▶ [Task item]
Everything from the opening line of the listing below to the line that has "You are a computer-use agent. The", inclusive, should be returned exactly, except the pictures.

*** Opening Material supplied ***

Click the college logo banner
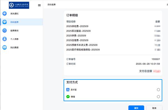This screenshot has width=168, height=110. pyautogui.click(x=19, y=5)
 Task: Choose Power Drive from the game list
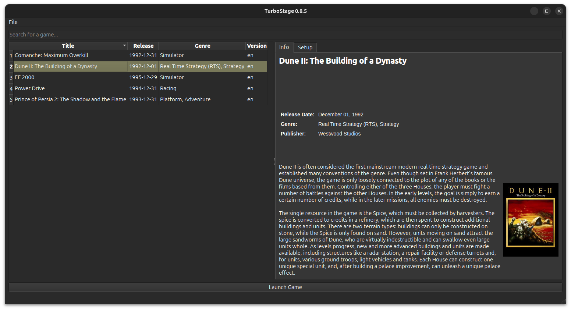[x=30, y=88]
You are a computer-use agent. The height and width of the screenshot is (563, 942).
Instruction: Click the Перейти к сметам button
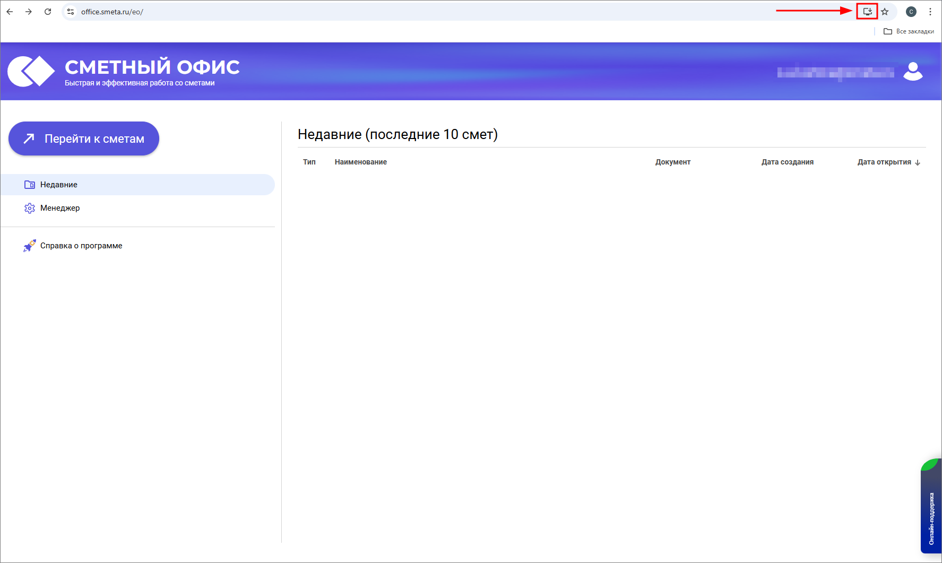[84, 138]
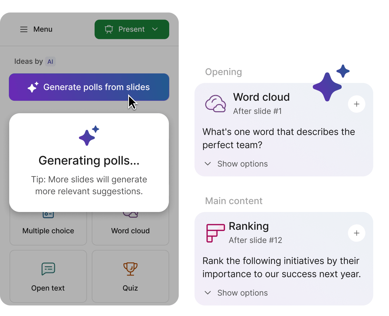Select the Open text poll type icon
The image size is (389, 316).
48,269
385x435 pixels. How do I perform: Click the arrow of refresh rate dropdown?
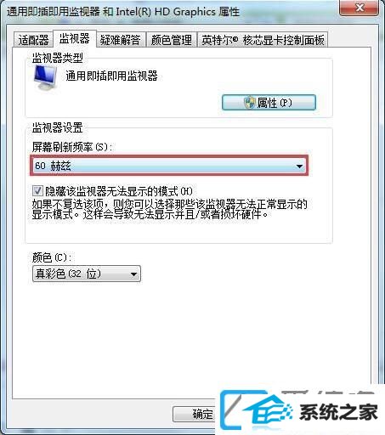coord(299,166)
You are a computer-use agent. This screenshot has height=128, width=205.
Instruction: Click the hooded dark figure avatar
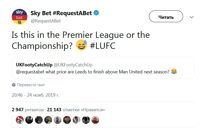(86, 120)
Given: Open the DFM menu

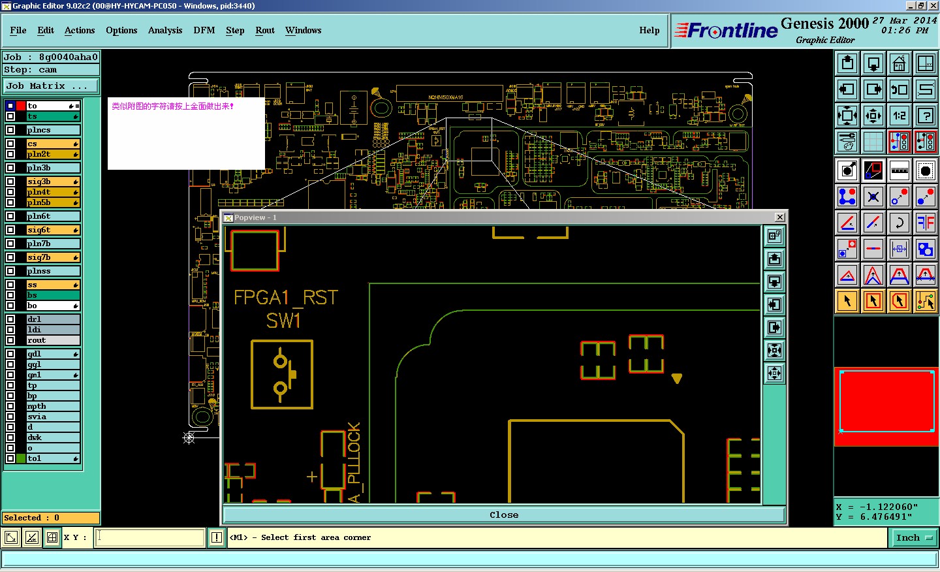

*** Closing Material supplied ***

▶ [Written solution]
Click the college logo banner
This screenshot has width=168, height=110. pyautogui.click(x=19, y=5)
 Task: Choose Power Drive from the game list
[x=30, y=88]
You are a computer-use agent. The height and width of the screenshot is (563, 942).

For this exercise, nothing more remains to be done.